PROBLEM —
Rewrite the listing below, swapping every occurrence of "At what coordinates should I click to accomplish" for "Where should I click to accomplish" and keeping all other text as it stands.

--

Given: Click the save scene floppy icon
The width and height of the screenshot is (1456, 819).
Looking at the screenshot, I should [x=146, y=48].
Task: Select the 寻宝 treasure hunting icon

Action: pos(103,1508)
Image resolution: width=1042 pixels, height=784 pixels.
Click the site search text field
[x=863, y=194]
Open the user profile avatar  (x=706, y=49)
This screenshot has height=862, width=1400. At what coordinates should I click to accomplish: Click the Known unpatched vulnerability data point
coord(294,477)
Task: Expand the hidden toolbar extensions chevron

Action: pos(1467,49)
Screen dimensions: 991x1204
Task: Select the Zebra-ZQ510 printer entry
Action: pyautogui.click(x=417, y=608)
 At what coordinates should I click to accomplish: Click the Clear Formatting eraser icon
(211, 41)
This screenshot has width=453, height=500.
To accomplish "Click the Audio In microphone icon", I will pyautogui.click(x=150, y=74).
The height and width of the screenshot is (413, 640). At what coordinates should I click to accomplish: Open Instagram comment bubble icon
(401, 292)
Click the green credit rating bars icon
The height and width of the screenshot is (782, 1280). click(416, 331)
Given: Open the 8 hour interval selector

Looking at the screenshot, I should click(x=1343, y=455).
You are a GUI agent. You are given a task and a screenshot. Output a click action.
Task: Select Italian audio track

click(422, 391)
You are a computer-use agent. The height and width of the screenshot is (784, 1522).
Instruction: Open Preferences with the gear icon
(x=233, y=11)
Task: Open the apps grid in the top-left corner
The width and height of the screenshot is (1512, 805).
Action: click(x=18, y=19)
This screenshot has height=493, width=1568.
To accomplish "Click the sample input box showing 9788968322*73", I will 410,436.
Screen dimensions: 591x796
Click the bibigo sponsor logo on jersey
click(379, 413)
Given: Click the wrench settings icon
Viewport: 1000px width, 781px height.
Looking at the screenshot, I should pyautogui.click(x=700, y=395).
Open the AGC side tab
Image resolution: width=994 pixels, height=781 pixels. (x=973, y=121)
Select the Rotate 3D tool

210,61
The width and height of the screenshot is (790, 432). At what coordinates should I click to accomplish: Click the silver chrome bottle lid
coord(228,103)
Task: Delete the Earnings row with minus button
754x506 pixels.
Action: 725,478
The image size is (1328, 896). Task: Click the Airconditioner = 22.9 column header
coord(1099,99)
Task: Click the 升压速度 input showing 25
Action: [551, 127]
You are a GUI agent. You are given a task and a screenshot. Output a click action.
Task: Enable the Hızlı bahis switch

--

FULL RESPONSE —
Given: Click the save scene floppy icon
The width and height of the screenshot is (1456, 819).
Looking at the screenshot, I should [x=146, y=48].
Task: Select the 寻宝 treasure hunting icon

Action: pos(103,1508)
Image resolution: width=1042 pixels, height=784 pixels.
Click the site search text field
[x=863, y=194]
Open the user profile avatar  (x=706, y=49)
This screenshot has height=862, width=1400. Where should I click to accomplish: Click the Known unpatched vulnerability data point
coord(294,477)
Task: Expand the hidden toolbar extensions chevron

Action: pos(1467,49)
Screen dimensions: 991x1204
Task: Select the Zebra-ZQ510 printer entry
Action: pyautogui.click(x=417, y=608)
 Where should I click to accomplish: Click the Clear Formatting eraser icon
(211, 41)
This screenshot has width=453, height=500.
To accomplish "Click the Audio In microphone icon", I will pyautogui.click(x=150, y=74).
The height and width of the screenshot is (413, 640). Where should I click to accomplish: Open Instagram comment bubble icon
(401, 292)
Click the green credit rating bars icon
The height and width of the screenshot is (782, 1280). click(416, 331)
Given: Open the 8 hour interval selector

Looking at the screenshot, I should click(x=1343, y=455).
You are a GUI agent. You are given a task and a screenshot. Output a click action.
Task: Select Italian audio track

click(422, 391)
You are a computer-use agent. The height and width of the screenshot is (784, 1522).
Instruction: Open Preferences with the gear icon
(x=233, y=11)
Task: Open the apps grid in the top-left corner
The width and height of the screenshot is (1512, 805).
Action: click(x=18, y=19)
This screenshot has height=493, width=1568.
To accomplish "Click the sample input box showing 9788968322*73", I will 410,436.
Screen dimensions: 591x796
Click the bibigo sponsor logo on jersey
click(379, 413)
Given: Click the wrench settings icon
Viewport: 1000px width, 781px height.
Looking at the screenshot, I should pyautogui.click(x=700, y=395).
Open the AGC side tab
Image resolution: width=994 pixels, height=781 pixels. (x=973, y=121)
Select the Rotate 3D tool

210,61
The width and height of the screenshot is (790, 432). Where should I click to accomplish: Click the silver chrome bottle lid
coord(228,103)
Task: Delete the Earnings row with minus button
754x506 pixels.
Action: 725,478
The image size is (1328, 896). Task: Click the Airconditioner = 22.9 column header
coord(1099,99)
Task: Click the 升压速度 input showing 25
Action: [551, 127]
You are a GUI agent. You are given a task and a screenshot. Output a click action.
Task: Enable the Hızlı bahis switch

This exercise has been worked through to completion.